Mission Type: Orbiter
Launch Vehicle: Thor-Able IV (no. 4 / Thor no. 219 / DM-1812-6A)
Launch Site: ETR / launch complex 17A
NASA Center: Goddard Space Flight Center
Spacecraft Mass: 43.2 kg
Spacecraft Instruments: 1) magnetometer; 2) ionization chamber; 3) Geiger-Mueller tube; 4) micrometeoroid momentum spectrometer; 5) photoelectric cell aspect indicator; 6) proportional counter telescope
Maximum Data Rate: 64 bits per second
References:
Deep Space Chronicle: A Chronology of Deep Space and Planetary Probes 1958-2000, Monographs in Aerospace History No. 24, by Asif A. Siddiqi
Launched on a direct solar orbit trajectory, Pioneer 5 successfully reached heliocentric orbit between Earth and Venus to demonstrate deep space technologies and to provide the first map of the interplanetary magnetic field.

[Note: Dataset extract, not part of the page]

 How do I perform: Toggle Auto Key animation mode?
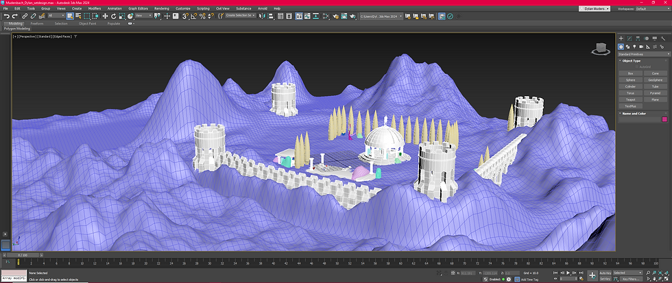click(605, 273)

The spacecraft had originally been intended for a Venus flyby, but the mission was switched to a solar flyby. Pioneer 5 carried Telebit, the first digital telemetry system operationally used on a U.S. spacecraft; it was first tested on Explorer 6. The system used a 5-watt or a 150-watt transmitter, with a 5-watt transmitter acting as driver. Information rates varied from 64 to 8 to 1 bit per second.
Controllers maintained contact with Pioneer 5 until 26 June 1960, to a then record distance of 36.2 million kilometers from Earth (later surpassed by Mariner 2). The probe, using its 18.1-kilogram suite of scientific instruments, confirmed the existence of previously conjectured interplanetary magnetic fields.